At the heart of a successful big data strategy is the ability to manage the diverse retention and access requirements associated with both different data sources and end user groups. While today a large portion of the data in a typical enterprise does not get regularly accessed for a year or more, this is definitely set to increase as big data strategies evolve. Many organisations are gleefully embarking upon a 'collect everything' policy on the basis that storage is cheap and the data will have long-term value.
Certainly inexpensive cloud-based storage is enabling big data strategies. But the reality is that while it is feasible to store all the data in the cloud, even with fast connections retrieving that 5Tb of data from the cloud back into the organisation would take an unfeasibly long time. Furthermore, cloud costs are increasing, especially as organisations add more data; and even cheaper outsourced tape backup options still incur escalating power and IT management costs.
In addition, the impact of unused data sitting on primary storage extends far beyond higher backup costs; time consuming end user access leads to operational inefficiency and raises the risk of non-compliance.
Organisations cannot take a short term approach to managing the volumes of big data and hope to realise long term benefits. There is a clear need to take a far more intelligent approach to how, where and what data is stored. Is it really practical to take a backup of an entire file server simply because some of the documents need to be retained for several years to meet compliance requirements? Or is there a better way that extracts the relevant information and stores that in a cheaper location, such as the cloud?
Combining intelligent storage policies with content indexing reduces data volumes, enables organisations to use the most appropriate storage media for each data object and facilitates rapid access to business critical information.
It will be demands from individuals to explore and exploit big data that will put growing pressure on IT to deliver more than additional storage resources. What happens when it takes the CEO over 15 minutes to find and access an essential document? Or when the legal team cannot retrieve vital information to prove compliance? Or when the brand manager cannot exploit expensive retailer data and analytics investment to understand customer behaviour?

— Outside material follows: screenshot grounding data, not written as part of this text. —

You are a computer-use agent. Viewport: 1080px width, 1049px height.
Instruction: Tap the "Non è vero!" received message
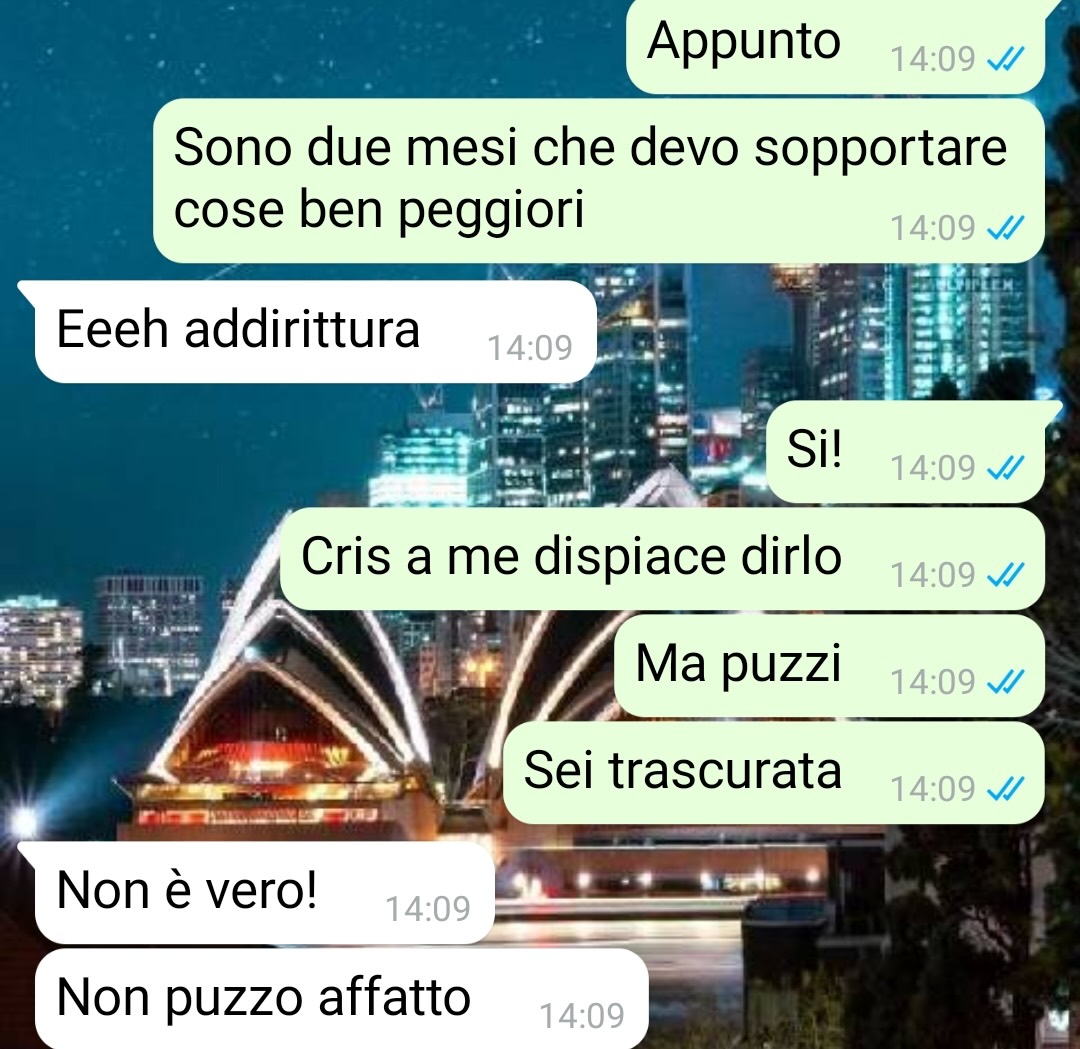[264, 893]
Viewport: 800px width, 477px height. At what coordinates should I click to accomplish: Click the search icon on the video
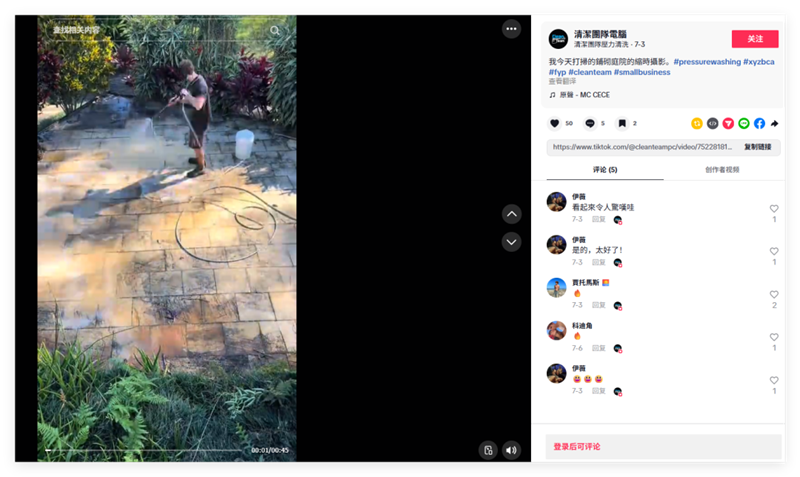pos(275,31)
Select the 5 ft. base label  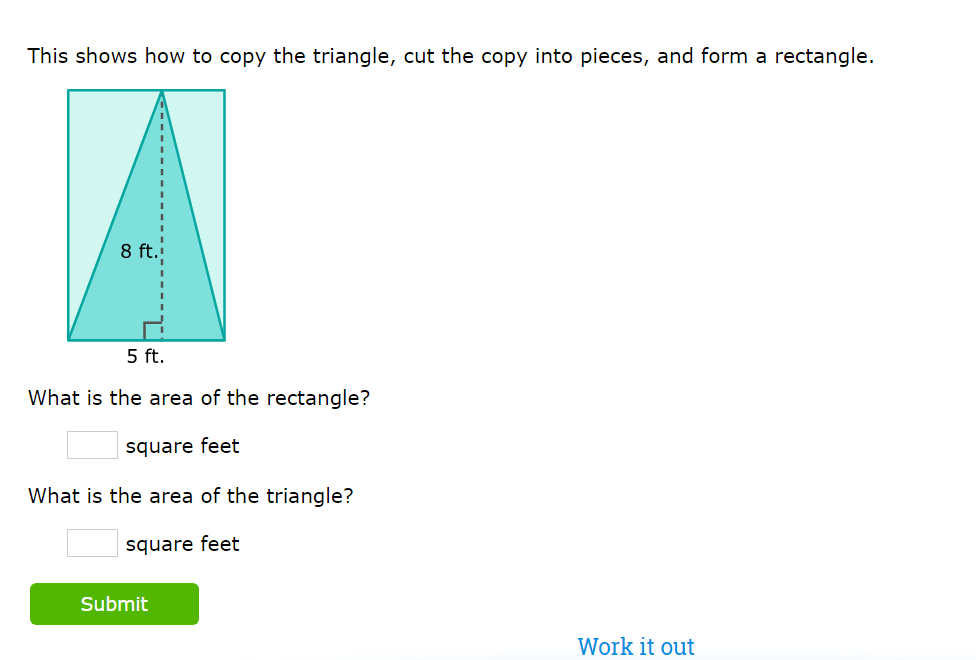coord(145,356)
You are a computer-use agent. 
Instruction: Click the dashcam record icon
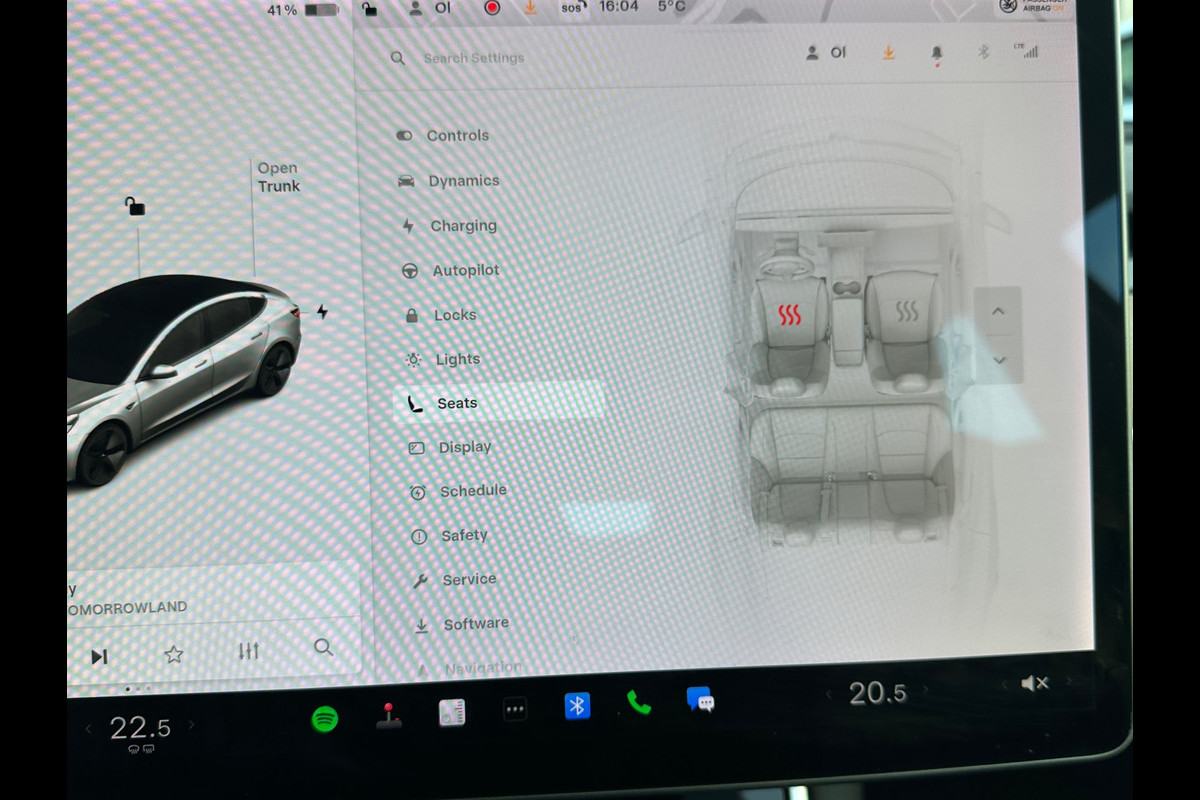[492, 8]
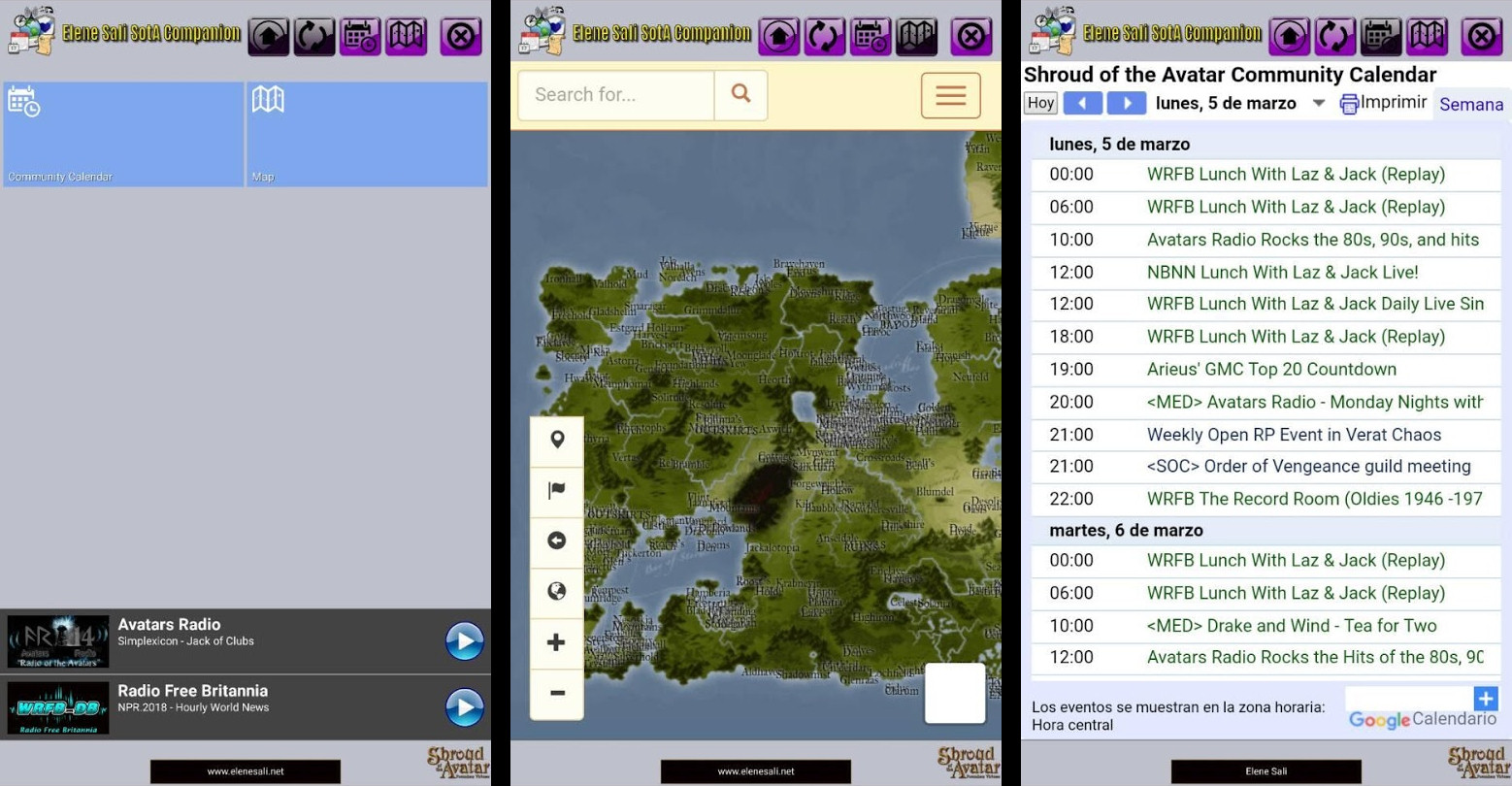
Task: Click Imprimir to print the calendar
Action: 1383,103
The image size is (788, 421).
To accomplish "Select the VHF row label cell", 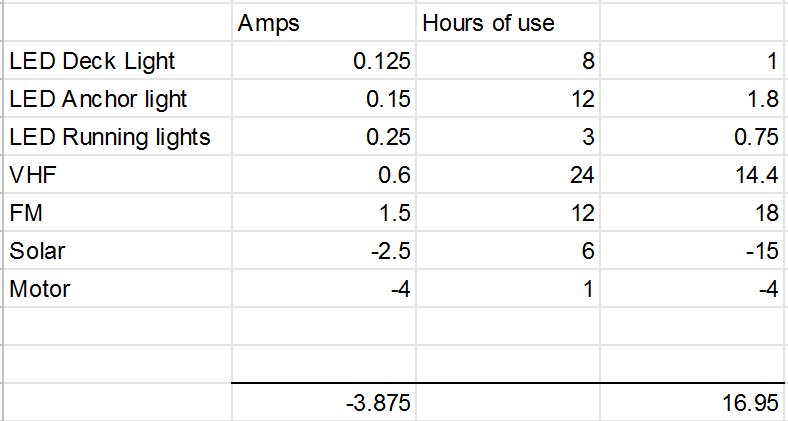I will 118,174.
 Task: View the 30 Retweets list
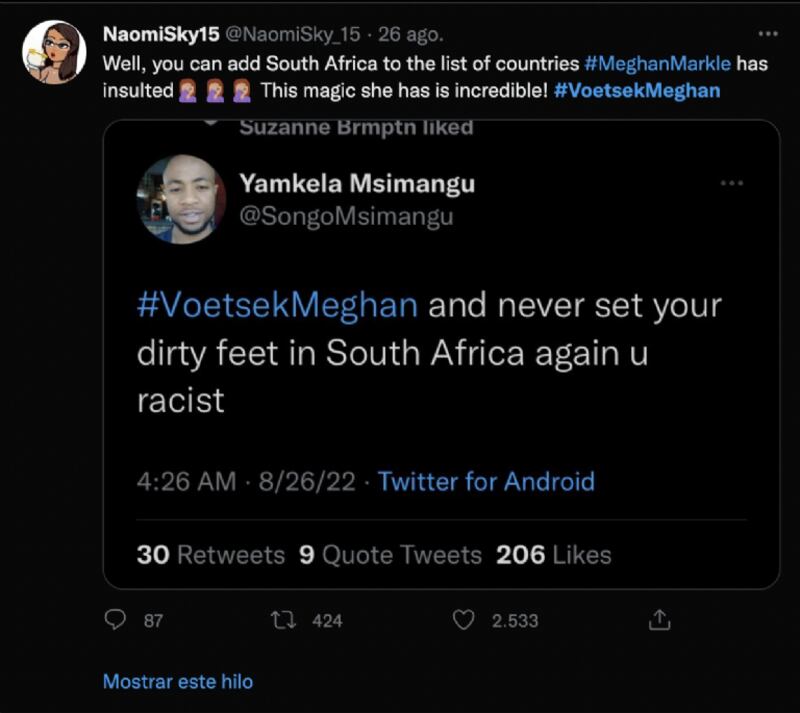(210, 555)
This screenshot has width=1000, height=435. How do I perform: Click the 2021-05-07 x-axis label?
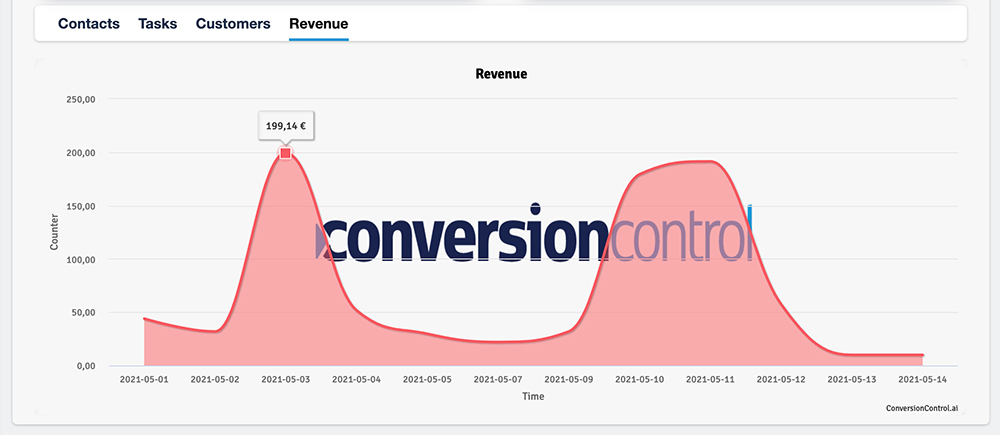pos(498,380)
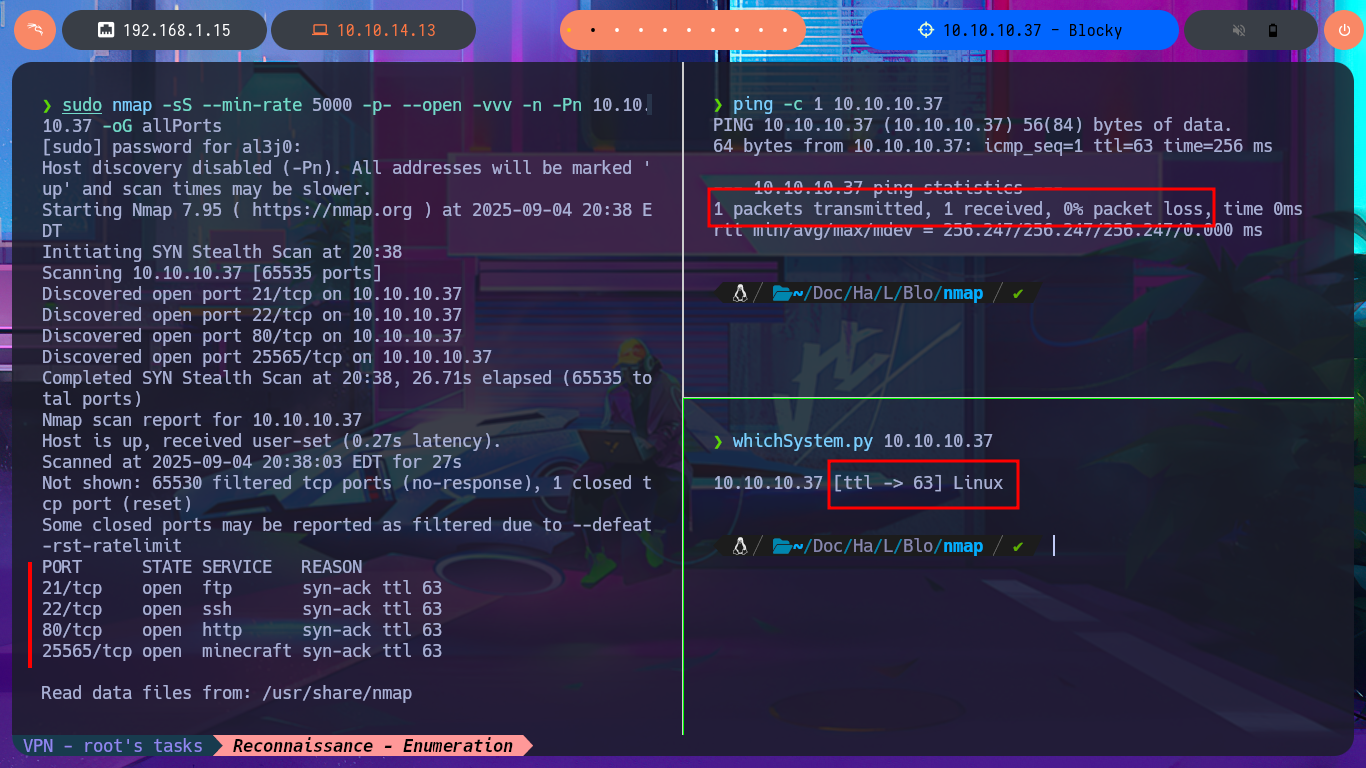
Task: Click the cursor in the whichSystem.py pane prompt
Action: [1054, 546]
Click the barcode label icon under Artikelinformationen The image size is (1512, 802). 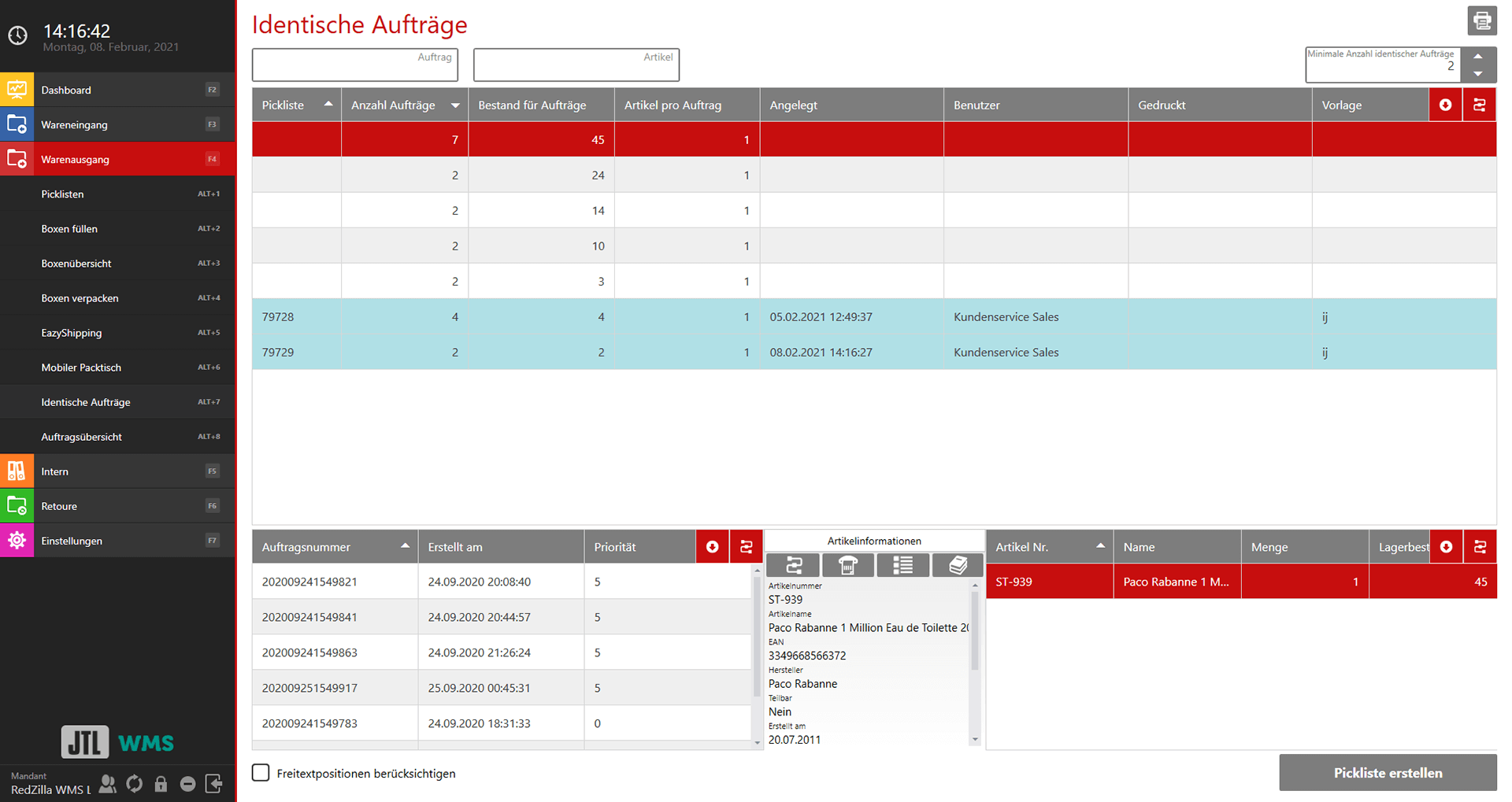[847, 565]
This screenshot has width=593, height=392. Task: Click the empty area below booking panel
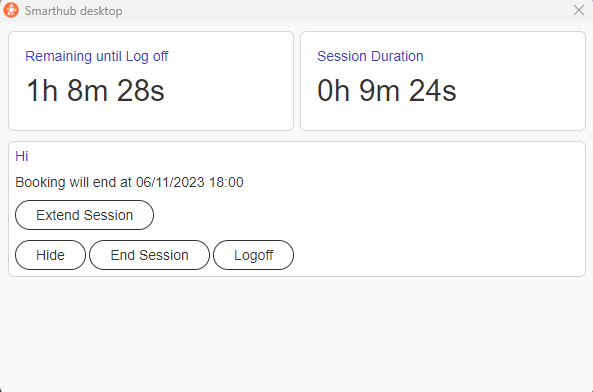pos(296,333)
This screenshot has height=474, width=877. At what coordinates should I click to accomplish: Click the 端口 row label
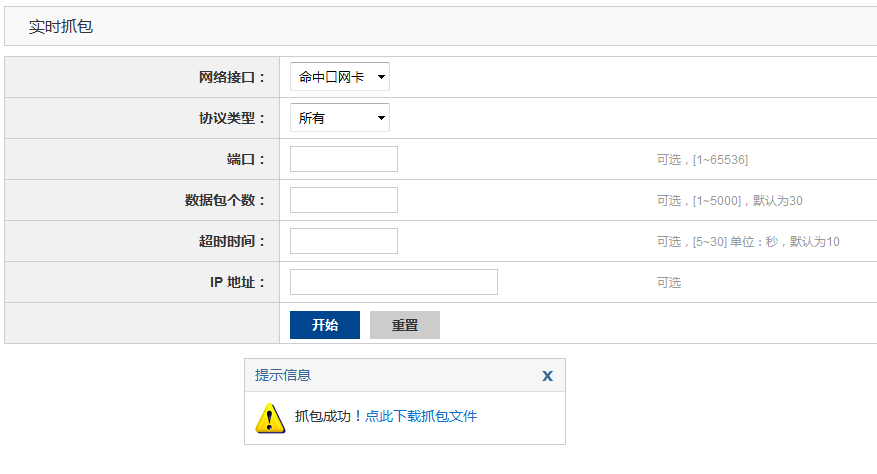pos(246,159)
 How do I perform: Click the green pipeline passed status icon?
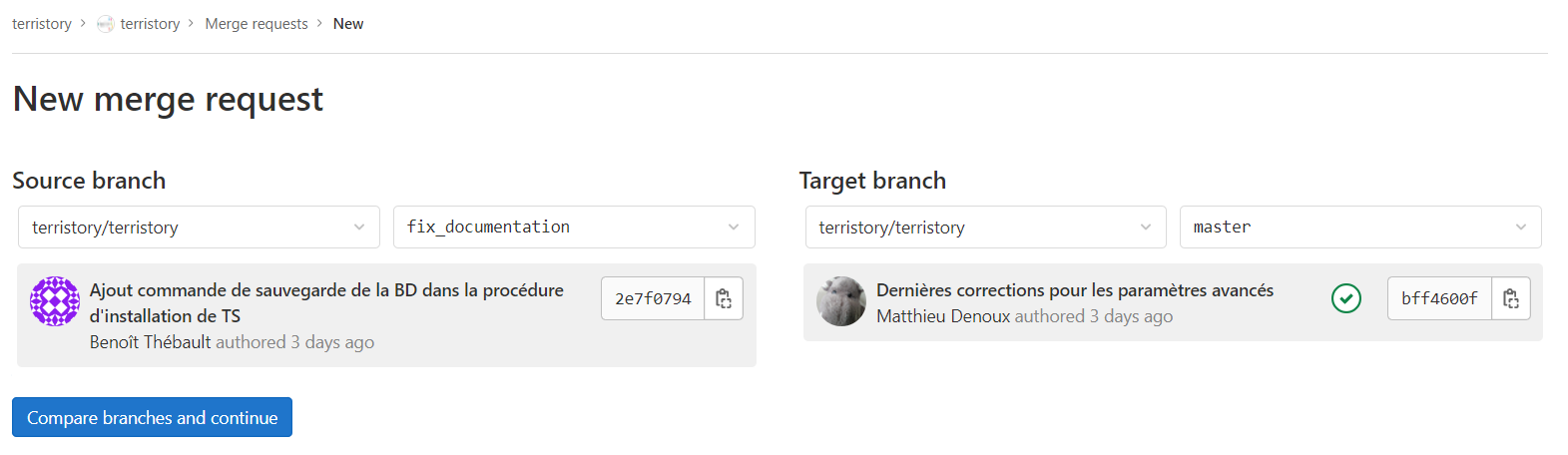coord(1346,298)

The key to transforming big data into big intelligence is content and context. By managing big data retention and storage based on content and its inherent value to the business, organisations will be well placed to harness this data, not only to address immediate problems but also to improve strategic insight. From predicting demand for new products and services to transforming the speed with which every end user can retrieve corporate documents, it is those organisations that consider retention strategies from day one that will be best placed to realise the big data vision.